:: Stored data entries ::
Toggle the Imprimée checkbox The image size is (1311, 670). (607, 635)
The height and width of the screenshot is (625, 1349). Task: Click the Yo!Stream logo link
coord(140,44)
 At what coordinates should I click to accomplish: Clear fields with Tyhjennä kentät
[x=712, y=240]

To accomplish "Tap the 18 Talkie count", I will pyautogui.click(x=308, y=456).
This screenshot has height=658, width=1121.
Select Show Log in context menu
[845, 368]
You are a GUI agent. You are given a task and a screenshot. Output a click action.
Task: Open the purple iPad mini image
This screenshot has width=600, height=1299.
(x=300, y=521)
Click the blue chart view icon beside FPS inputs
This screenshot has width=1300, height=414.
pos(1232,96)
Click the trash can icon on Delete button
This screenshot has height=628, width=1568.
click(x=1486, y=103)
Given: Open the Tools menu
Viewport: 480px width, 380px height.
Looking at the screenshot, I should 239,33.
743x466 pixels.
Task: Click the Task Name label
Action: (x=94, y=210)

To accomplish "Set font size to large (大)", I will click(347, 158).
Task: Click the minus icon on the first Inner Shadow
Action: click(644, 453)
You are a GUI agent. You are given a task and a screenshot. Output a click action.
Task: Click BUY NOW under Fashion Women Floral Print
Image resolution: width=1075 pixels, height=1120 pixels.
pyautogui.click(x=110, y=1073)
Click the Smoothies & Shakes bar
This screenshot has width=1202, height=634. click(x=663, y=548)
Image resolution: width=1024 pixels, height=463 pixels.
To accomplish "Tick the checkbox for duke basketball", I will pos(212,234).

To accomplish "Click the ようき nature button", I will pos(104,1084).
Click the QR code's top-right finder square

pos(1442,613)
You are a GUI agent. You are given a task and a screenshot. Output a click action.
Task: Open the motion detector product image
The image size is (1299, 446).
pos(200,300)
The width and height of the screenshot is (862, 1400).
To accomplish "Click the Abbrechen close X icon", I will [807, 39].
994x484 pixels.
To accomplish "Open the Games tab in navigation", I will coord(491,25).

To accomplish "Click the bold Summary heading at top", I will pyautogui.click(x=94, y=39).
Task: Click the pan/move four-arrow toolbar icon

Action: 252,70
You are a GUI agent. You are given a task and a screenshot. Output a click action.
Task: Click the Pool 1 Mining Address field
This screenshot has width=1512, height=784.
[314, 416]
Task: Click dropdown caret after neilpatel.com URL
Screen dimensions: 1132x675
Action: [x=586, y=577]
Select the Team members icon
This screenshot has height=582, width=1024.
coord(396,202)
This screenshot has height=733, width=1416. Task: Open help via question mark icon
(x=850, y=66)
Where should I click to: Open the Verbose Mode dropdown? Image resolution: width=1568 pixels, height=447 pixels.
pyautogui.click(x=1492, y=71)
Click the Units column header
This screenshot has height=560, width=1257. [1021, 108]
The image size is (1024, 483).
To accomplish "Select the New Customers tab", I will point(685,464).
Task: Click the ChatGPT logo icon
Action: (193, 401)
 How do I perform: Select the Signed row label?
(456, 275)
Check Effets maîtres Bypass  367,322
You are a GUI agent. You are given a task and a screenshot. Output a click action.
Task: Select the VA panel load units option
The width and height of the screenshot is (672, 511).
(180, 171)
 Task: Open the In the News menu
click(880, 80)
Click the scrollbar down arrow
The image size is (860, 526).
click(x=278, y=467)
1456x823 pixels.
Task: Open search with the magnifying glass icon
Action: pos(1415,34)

:: Required action ::
Every record should be repeated exactly; please leave none out.

:: Solution to this problem ::
Toggle the Imprimée checkbox The image size is (1311, 670). (607, 635)
The height and width of the screenshot is (625, 1349). Task: Click the Yo!Stream logo link
coord(140,44)
 At what coordinates should I click to accomplish: Clear fields with Tyhjennä kentät
[x=712, y=240]

To accomplish "Tap the 18 Talkie count", I will pyautogui.click(x=308, y=456).
This screenshot has height=658, width=1121.
Select Show Log in context menu
[845, 368]
You are a GUI agent. You are given a task and a screenshot. Output a click action.
Task: Open the purple iPad mini image
This screenshot has width=600, height=1299.
(x=300, y=521)
Click the blue chart view icon beside FPS inputs
This screenshot has width=1300, height=414.
pos(1232,96)
Click the trash can icon on Delete button
This screenshot has height=628, width=1568.
click(x=1486, y=103)
Given: Open the Tools menu
Viewport: 480px width, 380px height.
Looking at the screenshot, I should 239,33.
743x466 pixels.
Task: Click the Task Name label
Action: (x=94, y=210)

To accomplish "Set font size to large (大)", I will click(347, 158).
Task: Click the minus icon on the first Inner Shadow
Action: click(644, 453)
You are a GUI agent. You are given a task and a screenshot. Output a click action.
Task: Click BUY NOW under Fashion Women Floral Print
Image resolution: width=1075 pixels, height=1120 pixels.
pyautogui.click(x=110, y=1073)
Click the Smoothies & Shakes bar
This screenshot has width=1202, height=634. click(x=663, y=548)
Image resolution: width=1024 pixels, height=463 pixels.
To accomplish "Tick the checkbox for duke basketball", I will pos(212,234).

To accomplish "Click the ようき nature button", I will pos(104,1084).
Click the QR code's top-right finder square

pos(1442,613)
You are a GUI agent. You are given a task and a screenshot. Output a click action.
Task: Open the motion detector product image
The image size is (1299, 446).
pos(200,300)
The width and height of the screenshot is (862, 1400).
To accomplish "Click the Abbrechen close X icon", I will [807, 39].
994x484 pixels.
To accomplish "Open the Games tab in navigation", I will coord(491,25).

To accomplish "Click the bold Summary heading at top", I will pyautogui.click(x=94, y=39).
Task: Click the pan/move four-arrow toolbar icon

Action: 252,70
You are a GUI agent. You are given a task and a screenshot. Output a click action.
Task: Click the Pool 1 Mining Address field
This screenshot has width=1512, height=784.
[314, 416]
Task: Click dropdown caret after neilpatel.com URL
Screen dimensions: 1132x675
Action: [x=586, y=577]
Select the Team members icon
This screenshot has height=582, width=1024.
coord(396,202)
This screenshot has height=733, width=1416. Task: Open help via question mark icon
(x=850, y=66)
Where should I click to: Open the Verbose Mode dropdown? Image resolution: width=1568 pixels, height=447 pixels.
pyautogui.click(x=1492, y=71)
Click the Units column header
This screenshot has height=560, width=1257. [1021, 108]
The image size is (1024, 483).
To accomplish "Select the New Customers tab", I will point(685,464).
Task: Click the ChatGPT logo icon
Action: (193, 401)
 How do I perform: Select the Signed row label?
(456, 275)
Check Effets maîtres Bypass  367,322
You are a GUI agent. You are given a task and a screenshot. Output a click action.
Task: Select the VA panel load units option
The width and height of the screenshot is (672, 511).
(180, 171)
 Task: Open the In the News menu
click(880, 80)
Click the scrollbar down arrow
The image size is (860, 526).
click(x=278, y=467)
1456x823 pixels.
Task: Open search with the magnifying glass icon
Action: pos(1415,34)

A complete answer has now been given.